Engineering Contradictions & Design Principles
Engineering Contradiction Analysis
1Adaptability or versatility
If carrying objects are included as part of the person image for retrieval, then the retrieval system can identify persons with their belongings, but the retrieval accuracy deteriorates due to variations in carrying objects affecting feature extraction
Solution Approach 1:
The system segments the person/carrying object image into two distinct parts: the person image and the carrying object image. This segmentation allows the system to extract features from the person independently of the carrying object, thereby maintaining retrieval accuracy while still enabling identification of persons with their belongings. The feature extraction unit extracts person features from the segmented person image, excluding the carrying object features that would otherwise cause variability.
Solution Approach 2:
The system extracts and separates the carrying object image from the combined person/carrying object image. By taking out the carrying object component, the system prevents its features from interfering with person identification. The extracted carrying object image can be processed separately or discarded, while the person image is used for accurate feature extraction and retrieval comparison.
2Adaptability or versatility
If carrying objects are detected as separate parts, then the system can potentially identify objects carried by persons, but the retrieval reliability deteriorates due to incorrect matching when the same person carries different objects
Solution Approach 1:
The system segments the image into person and carrying object components, allowing independent processing.

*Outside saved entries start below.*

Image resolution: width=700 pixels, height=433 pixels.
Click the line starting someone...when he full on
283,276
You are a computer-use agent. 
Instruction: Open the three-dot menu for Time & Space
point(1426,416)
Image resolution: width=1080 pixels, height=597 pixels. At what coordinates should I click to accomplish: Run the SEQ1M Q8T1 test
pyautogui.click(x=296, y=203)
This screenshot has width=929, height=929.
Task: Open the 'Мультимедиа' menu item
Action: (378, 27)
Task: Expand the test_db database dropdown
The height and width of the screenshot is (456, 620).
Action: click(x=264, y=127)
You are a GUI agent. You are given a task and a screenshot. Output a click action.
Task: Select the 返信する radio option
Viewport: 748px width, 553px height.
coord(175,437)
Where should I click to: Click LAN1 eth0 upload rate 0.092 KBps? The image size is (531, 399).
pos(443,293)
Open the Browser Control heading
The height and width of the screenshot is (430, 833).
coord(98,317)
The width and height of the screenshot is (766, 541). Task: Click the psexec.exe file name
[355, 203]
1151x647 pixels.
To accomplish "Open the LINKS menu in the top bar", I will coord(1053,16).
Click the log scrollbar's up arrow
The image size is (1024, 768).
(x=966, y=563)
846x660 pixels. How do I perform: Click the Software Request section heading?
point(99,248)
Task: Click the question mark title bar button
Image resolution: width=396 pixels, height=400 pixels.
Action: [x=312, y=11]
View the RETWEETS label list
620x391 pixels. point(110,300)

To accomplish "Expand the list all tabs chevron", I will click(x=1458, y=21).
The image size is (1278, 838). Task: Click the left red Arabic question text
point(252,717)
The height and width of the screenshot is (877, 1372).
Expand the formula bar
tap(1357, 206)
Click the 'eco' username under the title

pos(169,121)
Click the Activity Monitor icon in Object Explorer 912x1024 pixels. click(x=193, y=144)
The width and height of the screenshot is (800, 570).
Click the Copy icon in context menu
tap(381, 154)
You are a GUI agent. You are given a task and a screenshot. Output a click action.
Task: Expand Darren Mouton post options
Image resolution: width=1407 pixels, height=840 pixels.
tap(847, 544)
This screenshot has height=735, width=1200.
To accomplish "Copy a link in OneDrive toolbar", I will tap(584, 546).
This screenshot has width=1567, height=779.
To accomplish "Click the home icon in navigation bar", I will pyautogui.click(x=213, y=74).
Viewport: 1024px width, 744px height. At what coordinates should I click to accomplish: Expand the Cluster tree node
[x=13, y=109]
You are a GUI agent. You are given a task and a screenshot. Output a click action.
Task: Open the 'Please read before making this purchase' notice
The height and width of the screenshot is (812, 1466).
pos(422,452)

This segmentation ensures that carrying object detection capabilities are maintained while preventing object features from contaminating the person identification process, thereby maintaining reliable retrieval results across different carrying scenarios.
Solution Approach 2:
The carrying object image is extracted and separated from the person image. This extraction prevents the carrying object from being included in the person feature vector, ensuring that the same person will have consistent feature representations regardless of what objects they are carrying, thus maintaining retrieval reliability.
3Ease of manufacture
If the entire person/carrying object image is used for feature extraction, then processing is simpler, but the retrieval precision deteriorates due to significant feature amounts from carrying objects
Solution Approach 1:
The system segments the image into person and carrying object regions, which adds a processing step but enables precise feature extraction from only the relevant person portion. This segmentation approach trades some processing complexity for significant improvement in feature extraction precision by excluding carrying object features.
Solution Approach 2:
The carrying object image is extracted and removed from the feature extraction process. This extraction eliminates the contamination of person features by carrying object features, thereby improving the precision of feature extraction while maintaining reasonable processing complexity through automated image processing techniques.
Data Source
AI summary
A person retrieval system includes a person/carrying object image extraction unit that extracts, from an input image, a person/carrying object image that is an image of a person to be retrieved including an image of a carrying object, a carrying object image extraction unit that extracts an image of the carrying object from the person/carrying object image, a person image calculation unit that calculates a person image that is the person/carrying object image after processing is made on the carrying object part in the person/carrying object image so as to prevent a significant feature amount from being extracted, a person feature amount extraction unit that extracts a person feature amount from the person image, and a determination unit that compares the person feature amount with a registered person feature amount of a registered person, and determines whether the person to be retrieved is the same as the registered person.